Wednesday, April 03, 2013

IN THE STILL OF THE NIGHT (OR THE IMPLANTATION DIP)


Sometimes what seems at first like the gentle surveillance of a curious fan turns out in the end to be an obsessive invasion of one's privacy. I've had my share of adoring followers, those foolish few who, indifferent to the protocols of socially accepted boundries innocently trespassed the exclusive acres of my intimacy. I've dealt with them all in different but similar ways (typically involving my friend Etienne Mendès-Gratin, préfet de police de Montparnasse). My American colleague David Schoffman has a much greater challenge in the wild, wild west of southern California.

David has a midnight stalker who, though still within the precincts of the relatively harmless, might possibly be upgraded to the category of the unhinged. He/she has within him/her the potential of destroying/upending the very foundation of Schoffman's already crumbling/disintegrating way of life.


Irrationally paranoid, David is terrified of the prospect of some third-rate, trust-funded, near-sighted graduate student stealing his hard-earned ideas. Combine that with an equally consuming fear of enclosed spaces and you have a plausible rationale for Schoffman's peculiar work habits.

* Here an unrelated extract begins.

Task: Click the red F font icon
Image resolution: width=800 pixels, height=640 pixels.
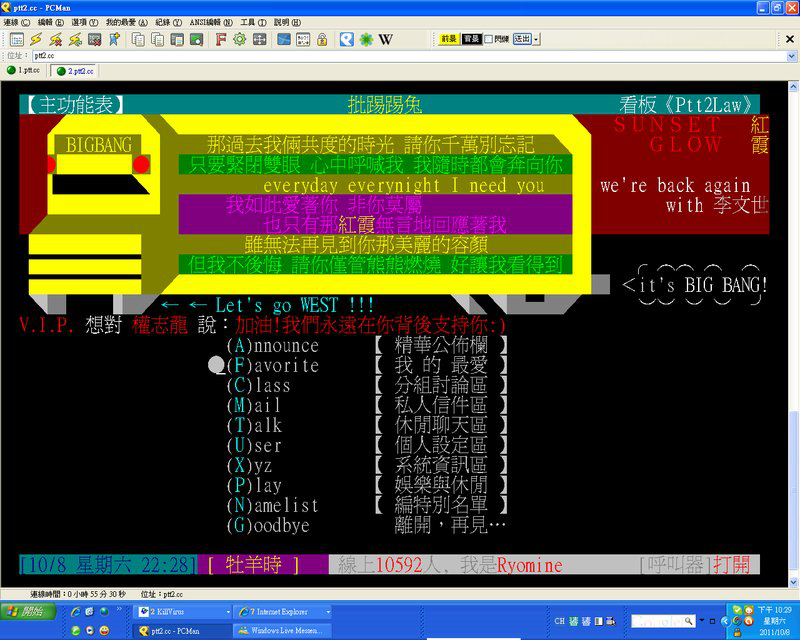Action: pyautogui.click(x=221, y=40)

You see, he paints only in the middle of the night (generally from 11:30 pm to about 4:30 am). He also keeps his ground level industrial studio door wide open regardless of the weather or the time of year. In this way he avoids the bustle of normal working hours with all its unrewarding disturbances. Put another way, he is able to completely evade reality.


Just imagine his astonishment when photographs like the ones reproduced here started appearing on websites like studiosLA.com and Today'sAvant-Garde.com.

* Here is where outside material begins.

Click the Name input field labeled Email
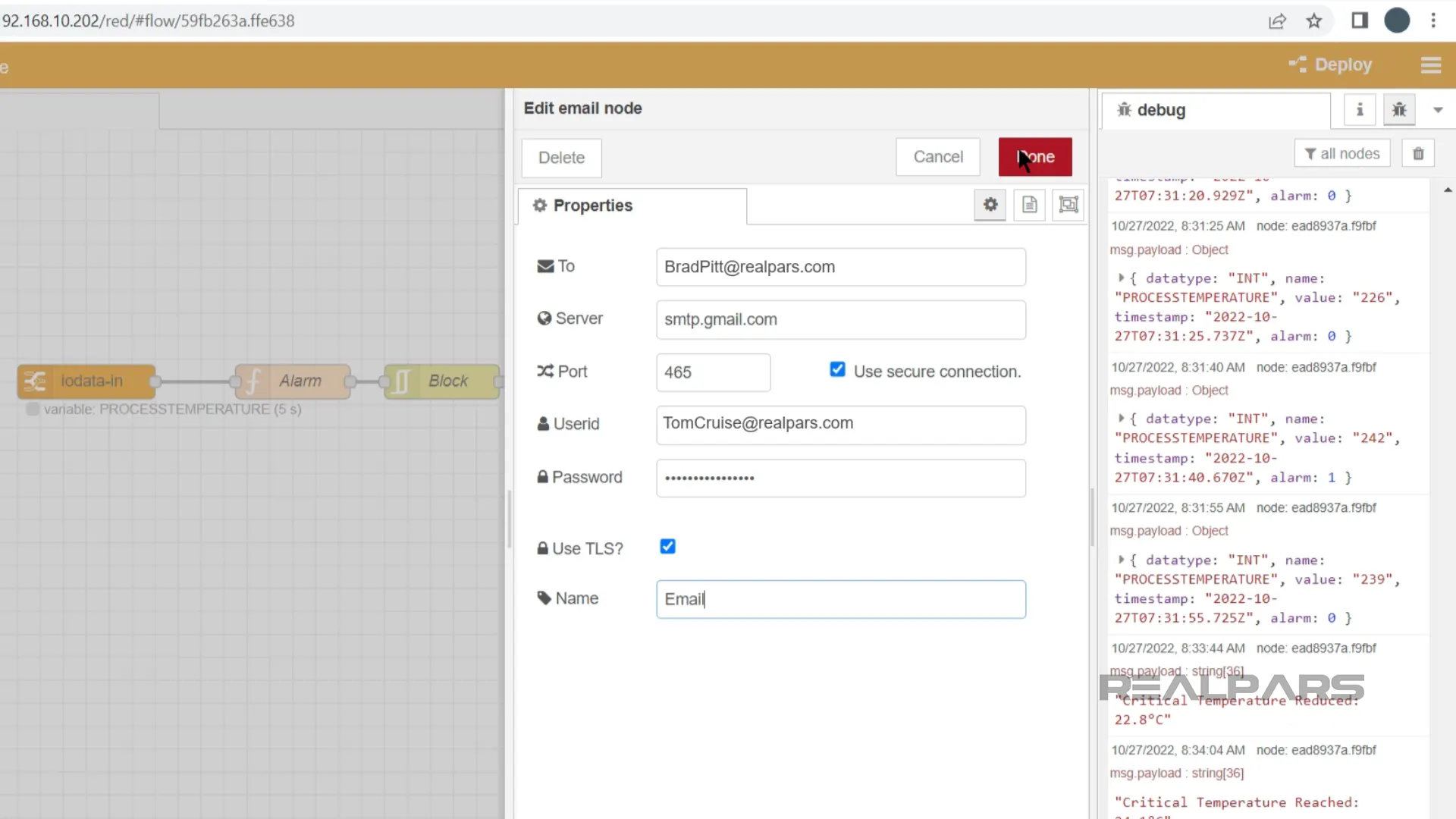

Close-ups with telephoto lenses have already captured David concocting his oil painting glazes with their secret recipes. Hazy snapshots have substantiated the long held rumor that Schoffman uses magazine clippings to access images for his work. We now have documented evidence that he uses tracing paper, projectors, grids and graphite transfer sheets in order to compensate for his faulty draftsmanship. There is now incontrovertible proof that Schoffman's claim that all his materials are first-rate, lightfast, archival and ph neutral is patently false and misleading.

What also comes as a slight revelation is that despite his vehement denials, David's nocturnal routines are not confined to the making of art.